BLUCHE, SWITZERLAND—What is the future of luxury travel? The major hotel players have been chasing this answer in order to stay ahead of guests’ needs and wants, while staving off the competition. IHG sought out the expertise of futurist Faith Popcorn; Marriott set its sights on courting the NextGen traveler; and disrupters like Airbnb have turned industry norms on its proverbial head.

Whatever the future holds, one thing is already crystal clear: the way travelers experience the world is ever-changing. How well hoteliers explore, adapt or build on new innovations and respond to changing tastes will be something to watch.

In a conversation with Hotel Business, Sonia Tatar, CEO of Les Roches Global Hospitality Education, and Radha Arora, president of Rosewood Hotels and Resorts and a Les Roches alumnus, look into the future and reveal how to take advantage of these insights right now.

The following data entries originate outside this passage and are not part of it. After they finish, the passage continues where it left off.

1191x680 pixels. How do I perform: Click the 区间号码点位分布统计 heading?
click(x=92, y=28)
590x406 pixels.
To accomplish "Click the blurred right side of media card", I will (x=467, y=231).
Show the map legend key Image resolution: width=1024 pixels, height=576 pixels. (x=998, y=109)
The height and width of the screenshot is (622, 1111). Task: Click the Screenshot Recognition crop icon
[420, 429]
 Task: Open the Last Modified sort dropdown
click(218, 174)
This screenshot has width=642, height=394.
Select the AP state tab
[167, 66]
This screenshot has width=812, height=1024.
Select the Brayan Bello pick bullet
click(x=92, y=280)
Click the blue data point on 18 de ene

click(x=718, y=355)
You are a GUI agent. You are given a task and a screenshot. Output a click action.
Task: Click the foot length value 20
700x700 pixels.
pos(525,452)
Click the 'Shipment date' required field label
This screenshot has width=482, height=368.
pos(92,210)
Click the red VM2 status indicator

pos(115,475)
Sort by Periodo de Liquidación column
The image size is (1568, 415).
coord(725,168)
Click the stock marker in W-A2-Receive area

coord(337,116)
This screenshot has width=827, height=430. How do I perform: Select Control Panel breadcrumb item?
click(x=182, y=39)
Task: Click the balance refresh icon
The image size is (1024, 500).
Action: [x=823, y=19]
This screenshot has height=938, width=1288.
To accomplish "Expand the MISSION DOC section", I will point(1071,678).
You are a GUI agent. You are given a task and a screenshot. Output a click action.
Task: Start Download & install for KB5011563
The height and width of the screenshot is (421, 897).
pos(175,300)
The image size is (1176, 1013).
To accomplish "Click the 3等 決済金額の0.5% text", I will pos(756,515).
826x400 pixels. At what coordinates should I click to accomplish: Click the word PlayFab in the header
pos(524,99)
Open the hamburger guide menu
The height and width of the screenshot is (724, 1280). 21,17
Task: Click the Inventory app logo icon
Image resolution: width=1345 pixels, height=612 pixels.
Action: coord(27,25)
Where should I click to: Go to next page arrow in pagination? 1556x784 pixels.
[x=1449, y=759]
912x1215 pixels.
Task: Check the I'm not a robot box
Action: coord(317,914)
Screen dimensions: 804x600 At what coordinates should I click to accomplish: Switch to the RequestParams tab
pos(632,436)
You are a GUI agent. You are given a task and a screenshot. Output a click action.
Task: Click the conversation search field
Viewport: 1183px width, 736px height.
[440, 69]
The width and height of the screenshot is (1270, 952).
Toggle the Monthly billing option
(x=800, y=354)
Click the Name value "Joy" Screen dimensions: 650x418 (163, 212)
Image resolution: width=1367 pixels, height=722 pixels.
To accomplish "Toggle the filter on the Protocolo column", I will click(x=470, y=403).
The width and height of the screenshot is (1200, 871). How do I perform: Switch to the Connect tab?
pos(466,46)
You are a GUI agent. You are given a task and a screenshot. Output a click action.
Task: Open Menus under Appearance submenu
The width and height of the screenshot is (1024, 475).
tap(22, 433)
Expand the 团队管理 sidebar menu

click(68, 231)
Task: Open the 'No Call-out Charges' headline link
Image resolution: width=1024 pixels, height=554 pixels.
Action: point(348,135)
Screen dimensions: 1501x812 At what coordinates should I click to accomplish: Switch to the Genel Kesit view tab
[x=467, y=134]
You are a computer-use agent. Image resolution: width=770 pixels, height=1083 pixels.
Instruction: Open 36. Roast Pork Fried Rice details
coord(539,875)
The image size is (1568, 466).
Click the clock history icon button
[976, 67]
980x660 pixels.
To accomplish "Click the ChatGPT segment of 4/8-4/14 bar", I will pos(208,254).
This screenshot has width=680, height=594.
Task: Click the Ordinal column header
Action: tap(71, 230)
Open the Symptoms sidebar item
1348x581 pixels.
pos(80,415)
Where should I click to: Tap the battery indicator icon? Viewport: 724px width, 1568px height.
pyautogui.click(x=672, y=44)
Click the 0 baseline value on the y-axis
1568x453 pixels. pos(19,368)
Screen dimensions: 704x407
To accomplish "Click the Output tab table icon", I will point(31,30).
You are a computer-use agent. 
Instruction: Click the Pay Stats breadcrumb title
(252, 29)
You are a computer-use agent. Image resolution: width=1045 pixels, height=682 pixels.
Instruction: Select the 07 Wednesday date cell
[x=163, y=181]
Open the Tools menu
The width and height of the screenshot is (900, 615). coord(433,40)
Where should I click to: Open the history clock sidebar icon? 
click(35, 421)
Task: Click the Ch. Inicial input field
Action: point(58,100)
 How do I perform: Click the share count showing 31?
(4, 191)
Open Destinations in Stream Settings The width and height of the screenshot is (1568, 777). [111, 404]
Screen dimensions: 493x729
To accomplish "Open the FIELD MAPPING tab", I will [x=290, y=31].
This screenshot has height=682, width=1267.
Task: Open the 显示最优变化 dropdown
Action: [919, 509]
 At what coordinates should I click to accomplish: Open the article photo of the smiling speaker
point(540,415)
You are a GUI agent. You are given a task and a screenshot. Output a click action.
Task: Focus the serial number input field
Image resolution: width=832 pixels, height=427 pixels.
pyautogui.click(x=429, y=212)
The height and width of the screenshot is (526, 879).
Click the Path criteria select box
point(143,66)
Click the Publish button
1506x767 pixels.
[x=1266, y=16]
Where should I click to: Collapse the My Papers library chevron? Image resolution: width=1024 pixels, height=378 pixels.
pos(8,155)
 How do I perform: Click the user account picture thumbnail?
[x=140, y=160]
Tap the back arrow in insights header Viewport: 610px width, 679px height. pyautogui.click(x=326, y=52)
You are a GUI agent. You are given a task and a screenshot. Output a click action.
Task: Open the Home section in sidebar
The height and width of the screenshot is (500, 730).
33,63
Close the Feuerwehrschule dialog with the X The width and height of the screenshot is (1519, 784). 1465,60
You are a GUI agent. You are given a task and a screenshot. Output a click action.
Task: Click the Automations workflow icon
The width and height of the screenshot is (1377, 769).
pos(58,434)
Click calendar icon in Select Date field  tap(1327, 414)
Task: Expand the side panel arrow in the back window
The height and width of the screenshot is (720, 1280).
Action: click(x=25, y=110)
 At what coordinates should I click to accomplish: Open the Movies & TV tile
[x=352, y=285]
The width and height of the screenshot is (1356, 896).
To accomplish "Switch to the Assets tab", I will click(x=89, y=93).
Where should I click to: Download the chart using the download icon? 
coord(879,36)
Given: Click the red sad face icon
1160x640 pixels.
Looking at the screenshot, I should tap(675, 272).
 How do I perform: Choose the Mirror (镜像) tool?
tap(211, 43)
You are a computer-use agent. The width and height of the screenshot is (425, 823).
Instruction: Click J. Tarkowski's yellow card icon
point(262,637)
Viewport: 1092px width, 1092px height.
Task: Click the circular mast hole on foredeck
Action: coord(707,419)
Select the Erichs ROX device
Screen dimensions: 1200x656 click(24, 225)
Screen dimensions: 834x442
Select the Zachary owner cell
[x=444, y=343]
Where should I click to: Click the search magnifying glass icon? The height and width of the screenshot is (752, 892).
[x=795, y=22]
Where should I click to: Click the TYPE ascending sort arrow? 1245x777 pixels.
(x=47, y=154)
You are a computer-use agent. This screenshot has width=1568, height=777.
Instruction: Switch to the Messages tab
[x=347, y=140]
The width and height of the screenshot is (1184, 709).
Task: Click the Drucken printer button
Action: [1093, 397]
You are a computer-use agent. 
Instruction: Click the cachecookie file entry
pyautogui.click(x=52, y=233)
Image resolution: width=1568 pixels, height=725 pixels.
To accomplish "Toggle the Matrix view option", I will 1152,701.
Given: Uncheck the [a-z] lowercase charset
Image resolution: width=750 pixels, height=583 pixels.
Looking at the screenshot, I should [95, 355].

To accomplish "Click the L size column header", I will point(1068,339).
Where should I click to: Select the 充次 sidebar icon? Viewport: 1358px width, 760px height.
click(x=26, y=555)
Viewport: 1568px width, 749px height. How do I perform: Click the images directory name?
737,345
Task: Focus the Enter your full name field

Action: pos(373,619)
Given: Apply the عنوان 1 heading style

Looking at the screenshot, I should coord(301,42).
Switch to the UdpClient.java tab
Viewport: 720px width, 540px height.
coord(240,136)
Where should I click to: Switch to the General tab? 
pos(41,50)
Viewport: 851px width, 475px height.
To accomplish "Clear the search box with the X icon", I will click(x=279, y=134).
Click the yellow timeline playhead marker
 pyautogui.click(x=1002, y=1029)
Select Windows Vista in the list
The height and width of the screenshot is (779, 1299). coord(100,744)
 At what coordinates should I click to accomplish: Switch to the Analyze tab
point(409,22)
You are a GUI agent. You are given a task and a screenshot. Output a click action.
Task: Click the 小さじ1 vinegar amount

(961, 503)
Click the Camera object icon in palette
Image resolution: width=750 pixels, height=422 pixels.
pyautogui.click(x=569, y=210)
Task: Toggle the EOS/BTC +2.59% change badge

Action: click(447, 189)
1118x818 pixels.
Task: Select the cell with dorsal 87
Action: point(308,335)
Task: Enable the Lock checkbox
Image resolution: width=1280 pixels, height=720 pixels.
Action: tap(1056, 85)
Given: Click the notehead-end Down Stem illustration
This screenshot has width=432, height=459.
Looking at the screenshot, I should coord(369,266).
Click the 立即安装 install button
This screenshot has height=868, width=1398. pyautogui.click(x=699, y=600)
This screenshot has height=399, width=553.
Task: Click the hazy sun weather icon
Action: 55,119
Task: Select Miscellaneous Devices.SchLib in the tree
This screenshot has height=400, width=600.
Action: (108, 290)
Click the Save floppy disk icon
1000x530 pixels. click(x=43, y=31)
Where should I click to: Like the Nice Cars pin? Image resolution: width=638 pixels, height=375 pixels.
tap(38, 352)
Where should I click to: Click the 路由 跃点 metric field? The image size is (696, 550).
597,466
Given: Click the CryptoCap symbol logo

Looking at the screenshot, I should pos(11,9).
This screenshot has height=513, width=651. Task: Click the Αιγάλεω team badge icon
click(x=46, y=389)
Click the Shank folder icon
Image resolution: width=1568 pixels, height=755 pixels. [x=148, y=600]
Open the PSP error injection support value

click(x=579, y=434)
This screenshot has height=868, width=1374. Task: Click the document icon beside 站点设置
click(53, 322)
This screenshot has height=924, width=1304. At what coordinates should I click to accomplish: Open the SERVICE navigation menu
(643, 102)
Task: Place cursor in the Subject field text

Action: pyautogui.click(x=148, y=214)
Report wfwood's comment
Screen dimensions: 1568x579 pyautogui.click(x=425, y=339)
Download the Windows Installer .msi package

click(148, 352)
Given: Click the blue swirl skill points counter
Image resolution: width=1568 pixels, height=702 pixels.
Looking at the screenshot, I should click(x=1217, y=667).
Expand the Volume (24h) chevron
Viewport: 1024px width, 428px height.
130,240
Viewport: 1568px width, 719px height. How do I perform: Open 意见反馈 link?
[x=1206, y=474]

“We’ve observed a new breed of traveler emerge in recent years. Influential explorers, as we’ve come to call them, are less concerned with traditional luxury than the generation of 10 or 20 years ago. Instead they are focused on finding value, authenticity and truly local experiences,” explained Tatar. “To best meet the needs of influential explorers, the entirety of the hospitality industry—from hotel owners to hospitality management schools—must rethink its approach and leave behind an outdated traveler profile.”

Shift happens

Now, more than ever, travelers crave unique experiences over pampering and luxury items. According to Arora, the shift started 10 years ago and today, it’s very present throughout the industry.

“Travelers seek experiences because they want authenticity and truth. This is not something a luxurious bag or a new piece of jewelry can provide,” he said. “Our clients have a renewed curiosity toward the world and their inner compass. What they mostly find through these experiences is themselves.”

A sense of place

A focus on incorporating the culture and heritage of a property’s destination into all facets of a property is vital, noted Arora. It’s a differentiator, an opportunity to tell a story with authenticity and individuality, and offer an enriched guest experience.

“The industry increasingly incorporates the culture and heritage of a property’s location into all facets of the property, through art, architecture, design, dining and service offerings,” he said. “At Rosewood San Miguel de Allende in Mexico, there is an amenity called The Artist in You, where guests are provided with an easel and painting supplies to create an original artwork to take home as a memento of their stay.”

Content curation

Tatar stressed the importance of social media when interacting with the next generation of travelers, and urged hospitality companies to be creative in their approach.

“It no longer suffices to just be present on a platform, there has be an added value for guests and an incentive to co-create content,” she said. “Done right, social media can increase brand loyalty with existing guests, while creating awareness among future guests through original content, campaigns and competitions.”

Arora agreed. “Rosewood centers its social media on individual destinations and creates a guidebook of sorts for guests that can be used as a functional resource when planning a visit or even while on-property,” he said. “Recommendations from peers have influenced the process of booking travel as today’s travelers are focused on finding unique and exciting experiences that they can share on their social media channels. These posts help increase brand awareness organically and also reach a new audience that may not respond to traditional media.”

Better your best

Hoteliers will have a hands-on role in the future of travel as we know it. Both Arora and Tatar believe that in order to attract and retain customers, the industry will need to build on successes and forge uncharted territory.

“It’s always been the same challenge: It is all about being better at what we do. Hoteliers cannot afford to be complacent or self-congratulatory,” Arora said. “They need to go beyond expectations, and that’s even truer with the influential explorer who wants something different, something fresh and something new every day.”

Tatar concurred. “Making the customer experience different and unique will be the driving force of success in the future of hospitality,” he said. “At Les Roches, we cultivate an ‘intrapreneurial’ mindset for the next generation of leaders to think outside the box, and bring innovation and renewal into the corporate world of luxury hotels and resorts. Innovation is key!”